Generell gebe es keine leisen Stimmen. „Es kommt auf die Art und Weise an, wie man seine Stimme als Instrument spielt“, sagt Beyer. Wer schreie, schiebe einfach nur mehr Atem nach – die Stimme klinge so schnell eng und gedrückt. Stattdessen müssten die Resonanzen besser ausgenutzt werden. „Dann klingt die Stimme voller und dunkler.“ Bei hellen Stimmen stehe der Kehlkopf weiter oben, weshalb weniger Platz vorhanden sei.

Wer Probleme mit einer zu leisen Stimme habe, sollte sich für Kräftigungsübungen an einen Profi wenden. Beyer empfiehlt Stimmtrainer, die von der Deutschen Gesellschaft für Sprechwissenschaft und Sprecherziehung zertifiziert sind. „Bei Trainern und Logopäden sollen PTA auf deren Referenzen achten“, rät er.

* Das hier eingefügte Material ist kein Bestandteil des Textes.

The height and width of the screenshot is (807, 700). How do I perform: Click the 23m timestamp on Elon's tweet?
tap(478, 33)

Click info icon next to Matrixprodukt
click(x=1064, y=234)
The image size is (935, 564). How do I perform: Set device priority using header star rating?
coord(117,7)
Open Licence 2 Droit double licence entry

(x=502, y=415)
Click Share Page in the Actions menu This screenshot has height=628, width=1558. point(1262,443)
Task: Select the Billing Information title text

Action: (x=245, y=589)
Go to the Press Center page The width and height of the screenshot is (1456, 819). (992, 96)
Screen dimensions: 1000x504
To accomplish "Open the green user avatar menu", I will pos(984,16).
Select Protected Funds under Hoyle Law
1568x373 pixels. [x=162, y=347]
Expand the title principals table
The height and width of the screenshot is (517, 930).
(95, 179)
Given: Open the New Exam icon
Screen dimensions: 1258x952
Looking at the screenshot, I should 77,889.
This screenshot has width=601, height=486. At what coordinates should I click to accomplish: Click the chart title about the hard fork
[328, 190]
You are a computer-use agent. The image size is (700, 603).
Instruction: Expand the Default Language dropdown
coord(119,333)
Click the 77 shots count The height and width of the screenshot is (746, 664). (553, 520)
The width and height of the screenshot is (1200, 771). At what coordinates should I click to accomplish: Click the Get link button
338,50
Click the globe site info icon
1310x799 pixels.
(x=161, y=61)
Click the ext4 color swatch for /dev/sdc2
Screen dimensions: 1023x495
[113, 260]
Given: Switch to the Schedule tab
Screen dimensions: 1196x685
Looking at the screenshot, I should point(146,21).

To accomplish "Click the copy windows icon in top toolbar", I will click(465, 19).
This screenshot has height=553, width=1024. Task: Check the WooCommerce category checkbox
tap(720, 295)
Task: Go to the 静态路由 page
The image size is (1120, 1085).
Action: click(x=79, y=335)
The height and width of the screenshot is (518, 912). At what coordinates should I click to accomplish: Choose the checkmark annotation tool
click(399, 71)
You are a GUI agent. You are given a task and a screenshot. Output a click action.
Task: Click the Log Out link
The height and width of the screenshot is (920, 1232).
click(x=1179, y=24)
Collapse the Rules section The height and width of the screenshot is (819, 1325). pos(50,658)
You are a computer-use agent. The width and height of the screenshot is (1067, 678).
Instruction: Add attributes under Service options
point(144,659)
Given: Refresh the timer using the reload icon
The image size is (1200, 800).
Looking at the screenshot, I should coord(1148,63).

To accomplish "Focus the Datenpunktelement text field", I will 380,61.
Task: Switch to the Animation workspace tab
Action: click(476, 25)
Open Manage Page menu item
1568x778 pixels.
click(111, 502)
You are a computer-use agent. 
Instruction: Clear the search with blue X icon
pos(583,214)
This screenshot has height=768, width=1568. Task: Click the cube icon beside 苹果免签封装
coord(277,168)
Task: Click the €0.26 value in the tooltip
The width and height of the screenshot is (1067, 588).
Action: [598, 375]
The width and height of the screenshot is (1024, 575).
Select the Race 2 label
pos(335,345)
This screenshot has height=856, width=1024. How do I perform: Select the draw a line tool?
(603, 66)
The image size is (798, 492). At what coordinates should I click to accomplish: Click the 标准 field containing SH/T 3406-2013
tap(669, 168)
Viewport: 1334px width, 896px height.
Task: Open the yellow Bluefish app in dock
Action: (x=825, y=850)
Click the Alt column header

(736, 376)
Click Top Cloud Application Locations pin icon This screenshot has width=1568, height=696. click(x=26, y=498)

Umgekehrt könne auch die Stimme des Kunden als Diagnosetool genutzt werden. „Sie verrät, ob der Kunde erkältet oder verstimmt ist“, sagt er. Stellten PTA eine gemeinsame Sprache her, sei die Wahrscheinlichkeit größer, dass die Kommunikation gelinge. Ist das Gegenüber etwa aufgebracht und verärgert, sollte nicht gleich ein beruhigender Ton eingeschlagen werden. „Stattdessen sollte die Stimmung gespiegelt und in einer ähnlichen Temperatur gesprochen werden.“

Beyer rät dann zu Sätzen wie „Ich sehe, sie sind ja ganz aufgebracht“ oder „Sie sind ja ganz wütend“. „Kunden dürfen sich aufregen und wollen sich in ihrer Wut verstanden wissen“, sagt er. Danach könne das Gespräch mit schlichtenden Äußerungen auf eine sachlichere Ebene geholt werden.

Im Gespräch wirkt eine tiefe Stimme laut Beyer beruhigend. „Konfliktsituationen eskalieren mit einer hohen Stimme schneller.“ Studien belegten zudem, dass Menschen mit einer tiefen Stimme erfolgreicher im Job seien. „Wir assoziieren damit mehr Testosteron, mehr Kompetenz und Vertrauenswürdigkeit.“ Dies gehe mit einem höheren Gehalt und einer besseren Position einher. Auch der pädagogische Erfolg einer Lehrkraft hänge mit der Stimme zusammen.